Charging System Operation

The purpose of the charging system is to maintain the battery charge and vehicle loads. There are 2 modes of operation and they include

  1. Charge Mode
  2. Voltage Reduction Mode

The engine control module (ECM) controls the generator through the generator field control circuit. It monitors the generator performance though the generator field duty cycle signal circuit. The ECM controls the generator through the generator field control circuit. The signal is a 10-volt pulse width modulation (PWM) signal of 128 Hz with a duty cycle of 0-100 percent. Normal duty cycle is between 5-95 percent. Between 0-5 percent and 95-100 percent are for diagnostic purposes. The following table shows the commanded duty cycle and output voltage of the generator

Commanded Duty CycleGenerator Output Voltage
10%11 V
20%11.56 V
30%12.12 V
40%12.68 V
50%13.25 V
60%13.81 V
70%14.37 V
80%14.94 V
90%15.5 V

Charging System Description and Operation

The generator provides a feedback signal of the generator voltage output through the generator field duty cycle signal circuit to the ECM. This information is sent to the instrument panel module (IPM). The signal is a 5-volt PWM signal of 128 Hz with a duty cycle of 0-100 percent. Normal duty cycle is between 5-99 percent. Between 0-5 percent and 100 percent are for diagnostic purposes.

Charge Indicator Operation

The instrument panel cluster (IPC) illuminates the charge indicator and displays a warning message in the driver information center (DIC) when the one or more of the following occurs

  1. The engine control module (ECM) detects that the generator output is less than 11 volts or greater than 16 volts. The IPC receives a GMLAN message from the ECM requesting illumination.
  2. The IPC determines that the system voltage is less than 11 volts or greater than 16 volts for more than 30 seconds. The IPC receives a GMLAN message from the instrument panel module (IPM) indicating there is a system voltage range concern.
  3. The IPC performs the displays test at the start of each ignition cycle. The indicator illuminates for approximately 3 seconds.
  4. The ignition is ON, with the engine OFF.

Starting System Description and Operation

The PG model starter motors are non-repairable. They has pole pieces that are arranged around the armature. Both solenoid windings are energized. The pull-in winding circuit is completed to the ground through the starter motor. The windings work together magnetically to pull and hold in the plunger. The plunger moves the shift lever. This action causes the starter drive assembly to rotate on the armature shaft spline as it engages with the flywheel ring gear on the engine. Moving at the same time, the plunger also closes the solenoid switch contacts in the starter solenoid. Full battery voltage is applied directly to the starter motor and it cranks the engine.
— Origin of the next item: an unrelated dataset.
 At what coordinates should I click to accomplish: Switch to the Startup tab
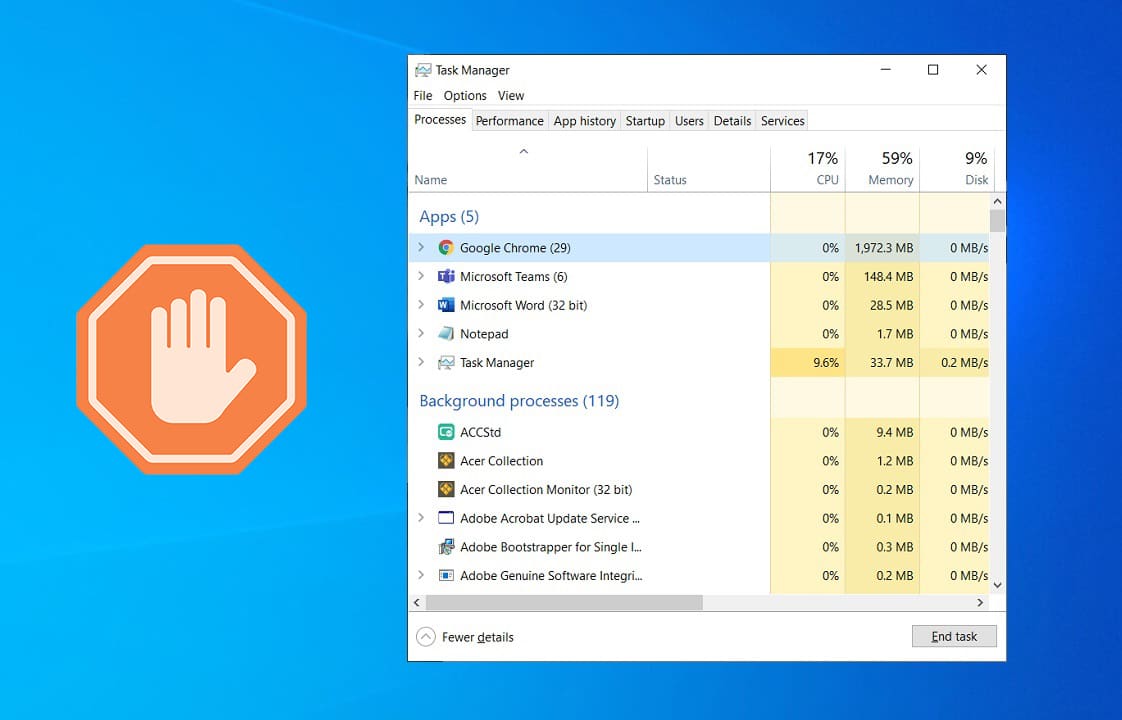point(645,120)
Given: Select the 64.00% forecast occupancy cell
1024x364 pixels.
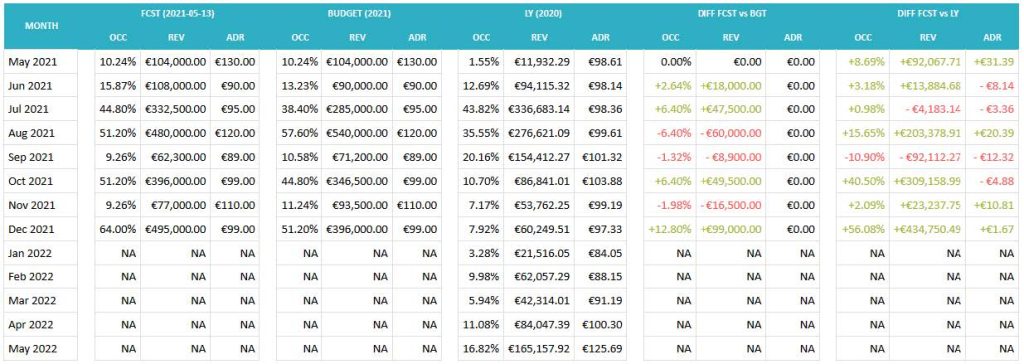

As soon as the solenoid switch contacts close, current stops flowing thorough the pull-in winding because battery voltage is applied to both ends of the windings. The hold-in winding remains energized; its magnetic field is strong enough to hold the plunger, shift lever, starter drive assembly, and solenoid switch contacts in place to continue cranking the engine. When the engine starts, pinion overrun protects the armature from excessive speed until the switch is opened.

When the engine control module (ECM) sees an engine run flag, the ground is removed from the control circuit of the Starter relay. The switch side of the Starter relay opens and battery voltage is removed from the starter solenoid S terminal. Current flows from the motor contacts through both windings to the ground at the end of the hold-in winding. However, the direction of the current flow through the pull-in winding is now opposite the direction of the current flow when the winding was first energized.

The magnetic fields of the pull-in and hold-in windings now oppose one another. This action of the windings, along with the help of the return spring, causes the starter drive assembly to disengage and the solenoid switch contacts to open simultaneously. As soon as the contacts open, the starter circuit is turned OFF.